### To do
Please count the lines in the records below that include the word "computer" and report only the total.

====================

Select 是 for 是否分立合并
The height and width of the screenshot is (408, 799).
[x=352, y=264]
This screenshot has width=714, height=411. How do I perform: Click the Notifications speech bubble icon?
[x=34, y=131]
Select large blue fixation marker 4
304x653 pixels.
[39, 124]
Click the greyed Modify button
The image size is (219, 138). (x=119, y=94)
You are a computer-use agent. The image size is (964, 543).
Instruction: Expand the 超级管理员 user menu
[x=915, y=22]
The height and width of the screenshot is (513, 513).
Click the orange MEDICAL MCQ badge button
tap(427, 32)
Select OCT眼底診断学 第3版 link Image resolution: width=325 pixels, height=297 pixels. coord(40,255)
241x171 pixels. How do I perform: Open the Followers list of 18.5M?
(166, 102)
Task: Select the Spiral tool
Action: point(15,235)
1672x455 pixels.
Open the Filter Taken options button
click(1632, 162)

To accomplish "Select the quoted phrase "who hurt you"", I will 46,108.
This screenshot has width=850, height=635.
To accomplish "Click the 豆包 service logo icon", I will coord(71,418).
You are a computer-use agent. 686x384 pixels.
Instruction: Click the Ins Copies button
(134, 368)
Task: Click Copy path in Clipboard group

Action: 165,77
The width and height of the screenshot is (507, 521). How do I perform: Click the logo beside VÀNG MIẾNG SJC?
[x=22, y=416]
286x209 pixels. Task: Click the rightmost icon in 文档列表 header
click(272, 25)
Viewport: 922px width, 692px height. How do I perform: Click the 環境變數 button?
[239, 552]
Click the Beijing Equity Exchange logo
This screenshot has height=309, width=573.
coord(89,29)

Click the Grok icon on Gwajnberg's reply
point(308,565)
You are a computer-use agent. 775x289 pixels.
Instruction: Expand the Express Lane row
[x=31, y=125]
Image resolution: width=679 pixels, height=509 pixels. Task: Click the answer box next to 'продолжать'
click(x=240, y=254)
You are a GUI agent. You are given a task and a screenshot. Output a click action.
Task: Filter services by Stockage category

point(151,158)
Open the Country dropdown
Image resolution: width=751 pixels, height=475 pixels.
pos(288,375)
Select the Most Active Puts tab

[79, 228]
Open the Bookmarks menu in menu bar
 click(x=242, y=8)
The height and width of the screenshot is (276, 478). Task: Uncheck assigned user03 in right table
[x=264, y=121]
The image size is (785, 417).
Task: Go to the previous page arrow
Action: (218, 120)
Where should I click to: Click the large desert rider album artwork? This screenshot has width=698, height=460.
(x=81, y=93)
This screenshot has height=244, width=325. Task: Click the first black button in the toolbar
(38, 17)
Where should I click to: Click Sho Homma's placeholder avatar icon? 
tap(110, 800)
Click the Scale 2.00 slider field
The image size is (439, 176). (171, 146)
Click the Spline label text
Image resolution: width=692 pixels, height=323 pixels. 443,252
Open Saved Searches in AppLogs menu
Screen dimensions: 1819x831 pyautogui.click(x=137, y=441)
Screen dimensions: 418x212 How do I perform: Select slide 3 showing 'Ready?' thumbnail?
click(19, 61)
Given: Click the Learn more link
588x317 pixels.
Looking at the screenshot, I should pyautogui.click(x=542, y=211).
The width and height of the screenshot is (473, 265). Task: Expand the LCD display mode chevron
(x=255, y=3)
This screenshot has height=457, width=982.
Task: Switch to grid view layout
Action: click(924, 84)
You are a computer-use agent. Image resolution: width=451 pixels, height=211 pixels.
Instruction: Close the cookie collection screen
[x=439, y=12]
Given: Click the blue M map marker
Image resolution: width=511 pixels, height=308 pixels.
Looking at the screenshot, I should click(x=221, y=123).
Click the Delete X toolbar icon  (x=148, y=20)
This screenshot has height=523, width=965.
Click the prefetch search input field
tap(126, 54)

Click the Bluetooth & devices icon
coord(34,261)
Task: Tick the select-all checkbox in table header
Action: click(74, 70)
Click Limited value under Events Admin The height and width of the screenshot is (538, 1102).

====================

### Exercise solution
4